== Extracted material ==
<<<<
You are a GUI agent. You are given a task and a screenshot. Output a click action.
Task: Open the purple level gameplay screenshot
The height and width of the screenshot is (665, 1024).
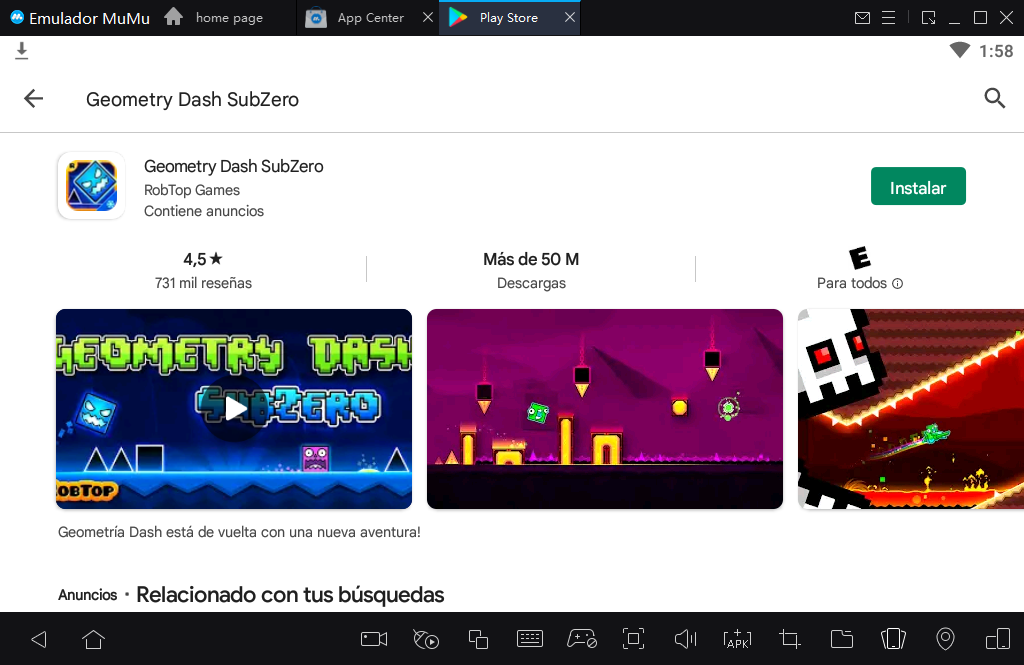[604, 408]
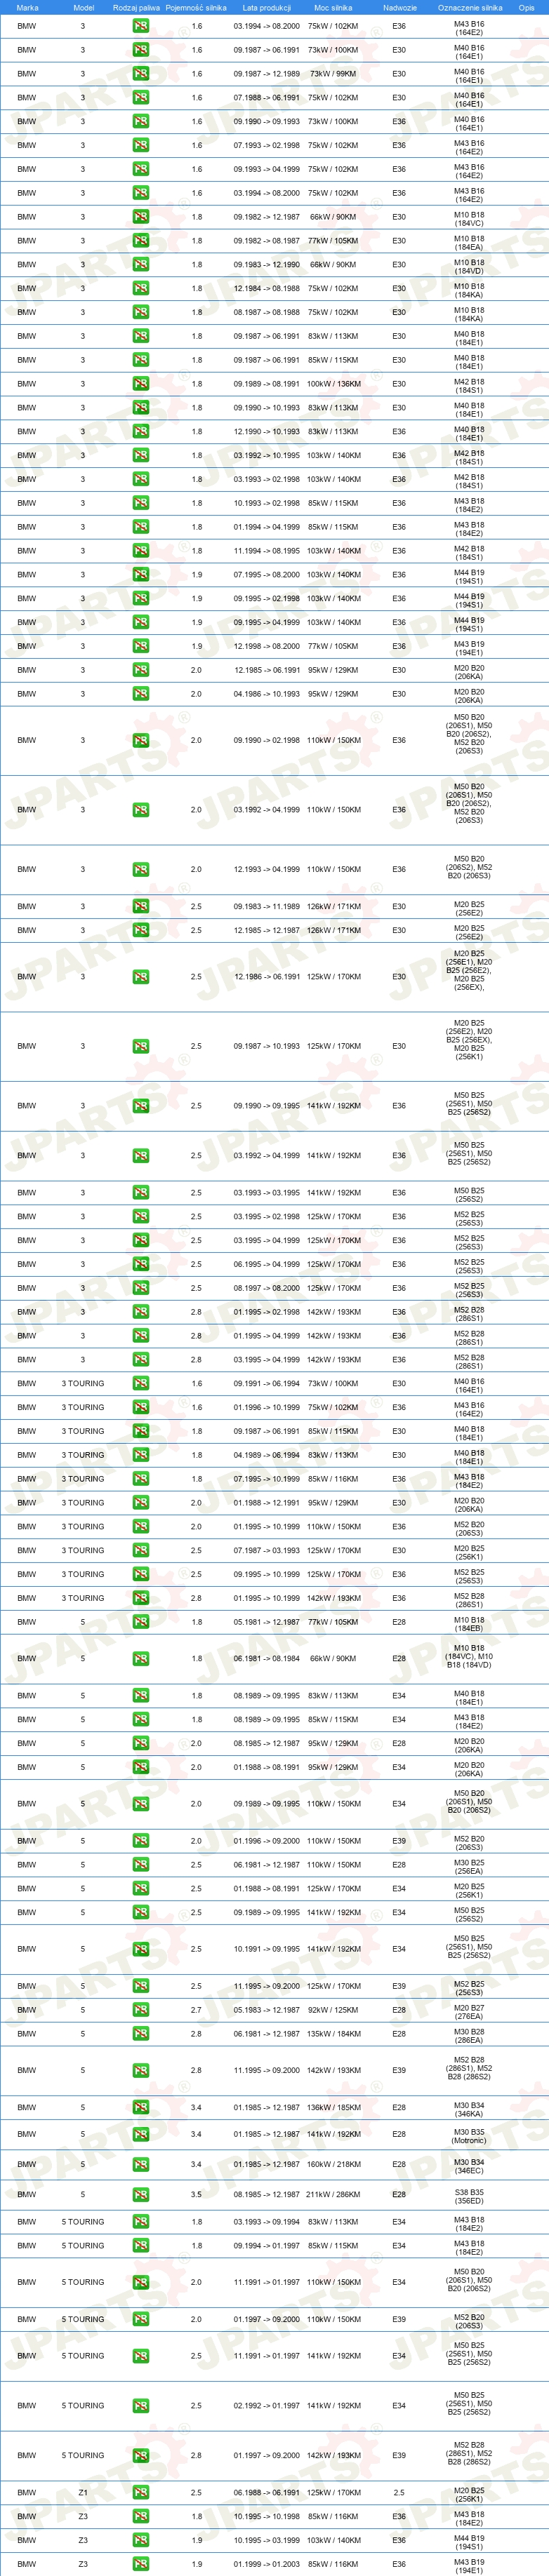Select the M20 B27 (276EA) engine code cell
This screenshot has width=549, height=2576.
coord(469,2010)
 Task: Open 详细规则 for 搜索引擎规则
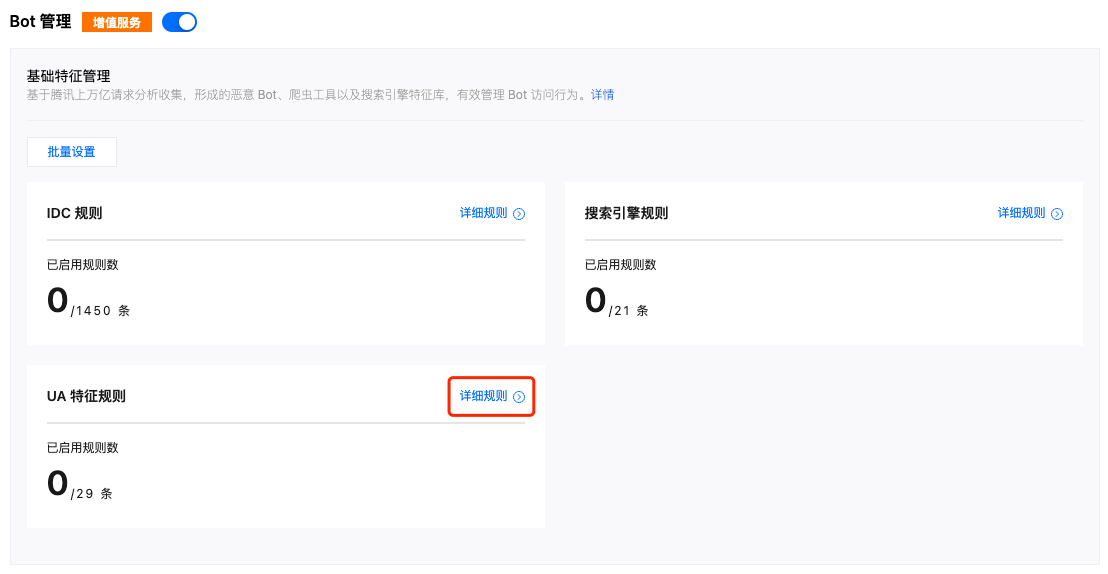(1021, 213)
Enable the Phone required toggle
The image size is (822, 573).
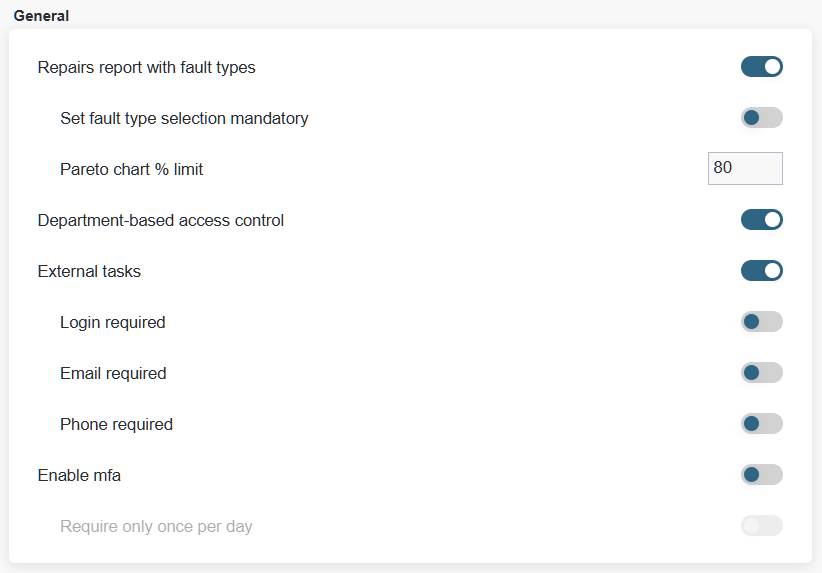click(761, 424)
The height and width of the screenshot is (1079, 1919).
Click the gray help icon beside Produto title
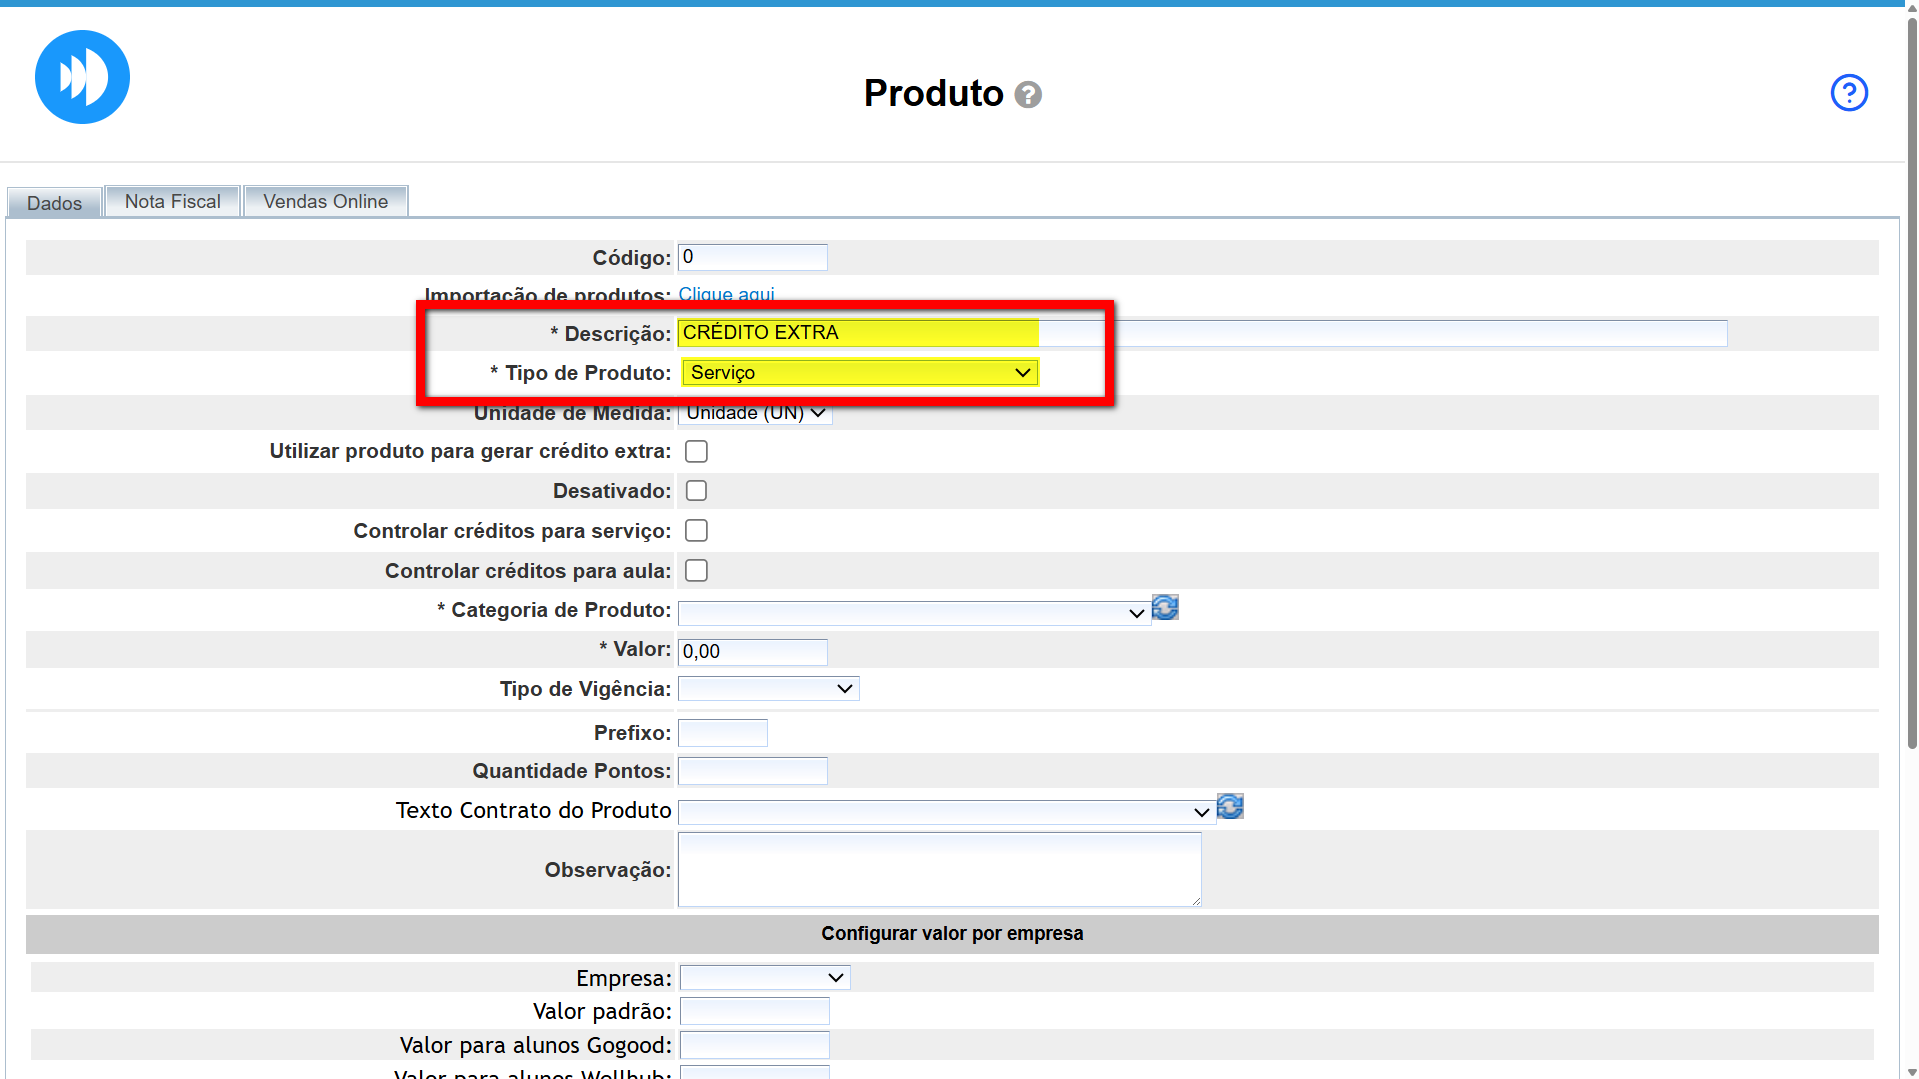coord(1027,95)
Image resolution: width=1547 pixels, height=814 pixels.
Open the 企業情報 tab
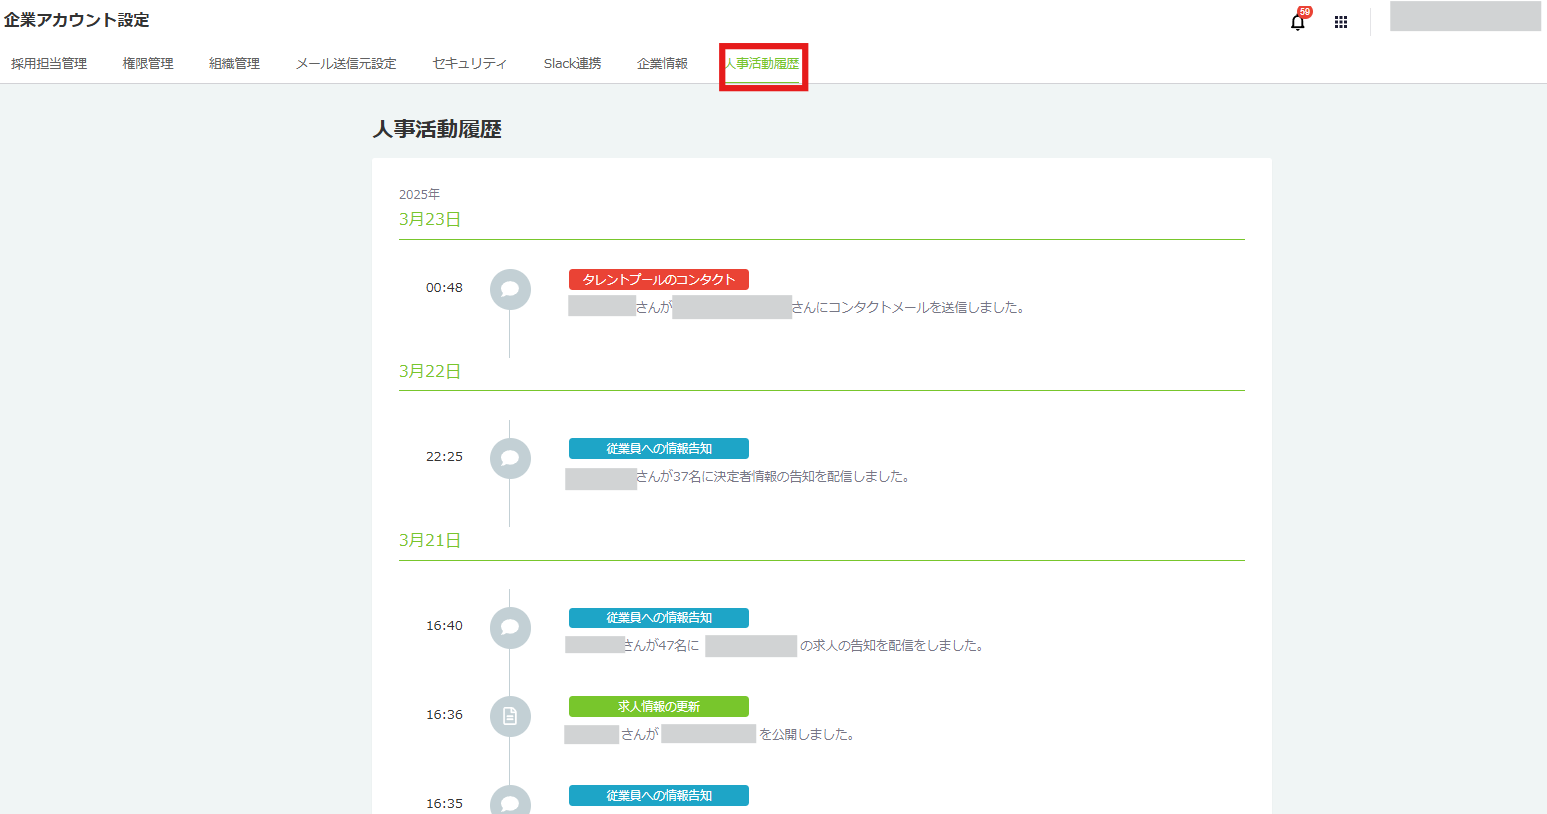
>>>>
== To do ==
Print the listing exactly, but skip its pictures.

== Response area ==
You are a GUI agent. You are given a task and a screenshot. Output a click action.
Task: Open the purple level gameplay screenshot
The height and width of the screenshot is (665, 1024).
[604, 408]
Select the M20 B27 (276EA) engine code cell
This screenshot has width=549, height=2576.
coord(469,2010)
 Task: Open 详细规则 for 搜索引擎规则
(1021, 213)
Enable the Phone required toggle
The image size is (822, 573).
click(761, 424)
The height and width of the screenshot is (1079, 1919).
Click the gray help icon beside Produto title
coord(1027,95)
Image resolution: width=1547 pixels, height=814 pixels.
Open the 企業情報 tab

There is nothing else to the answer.